Sec. 1204c. (1) An insurance producer’s hours of study accrued under this section must be reviewed for license continuance every 2 years under a schedule established by the director. The director may establish a schedule for license continuation that staggers license continuation dates to apportion the continuation dates throughout the calendar year. If the system of staggered continuation is adopted, the director may extend the licensure period for some licensees.

(2) Except as provided in subsections (9) to (12), and subject to subsection (13), before the review date of each applicable 2-year period provided for under subsection (1), an insurance producer wishing to renew his or her license shall renew his or her license by attending or instructing not less than 24 hours of continuing education classes approved by the director or 24 hours of home study or online training if evidenced by successful completion of coursework approved by the director. Of the 24 hours of continuing education required, not less than 3 hours must be in ethics in insurance classes or coursework.

(3) The director shall approve a registered insurance producer program of study if the director determines that the program increases knowledge of insurance and related subjects as follows:

(a) For a life-health agent program of study, the program offers instruction in 1 or more of the following:

(i) The fundamental considerations and major principles of life insurance.

(ii) The fundamental considerations and major principles of health insurance.

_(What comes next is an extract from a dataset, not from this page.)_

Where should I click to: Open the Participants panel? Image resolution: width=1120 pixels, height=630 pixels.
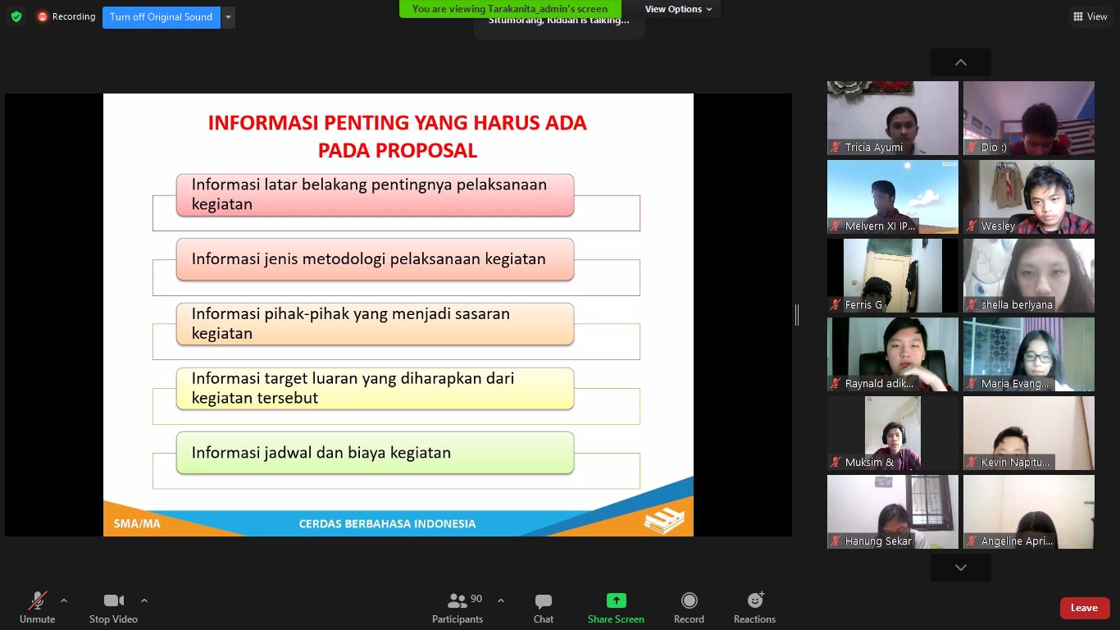click(458, 608)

(iii) Estate planning and taxation as related to insurance.

(iv) Industry and legal standards concerning ethics in insurance.

(v) Legal, legislative, and regulatory matters concerning insurance, the insurance code, and the insurance industry.

(vi) Principal provisions used in life insurance contracts, health insurance contracts, or annuity contracts and differences in types of coverages.

(vii) Accounting and actuarial considerations in insurance.

(viii) Principles of agency management, excluding telemarketing or other marketing instruction.

(ix) The fundamental considerations, major principles, and statutory requirements of long-term care insurance.

(b) For a property-casualty agent program of study, the program offers instructions in 1 or more of the following:

(i) The fundamental considerations and major principles of property insurance.

(ii) The fundamental considerations and major principles of casualty insurance.

(iii) Basic principles of risk management.

(iv) Industry and legal standards concerning ethics in insurance.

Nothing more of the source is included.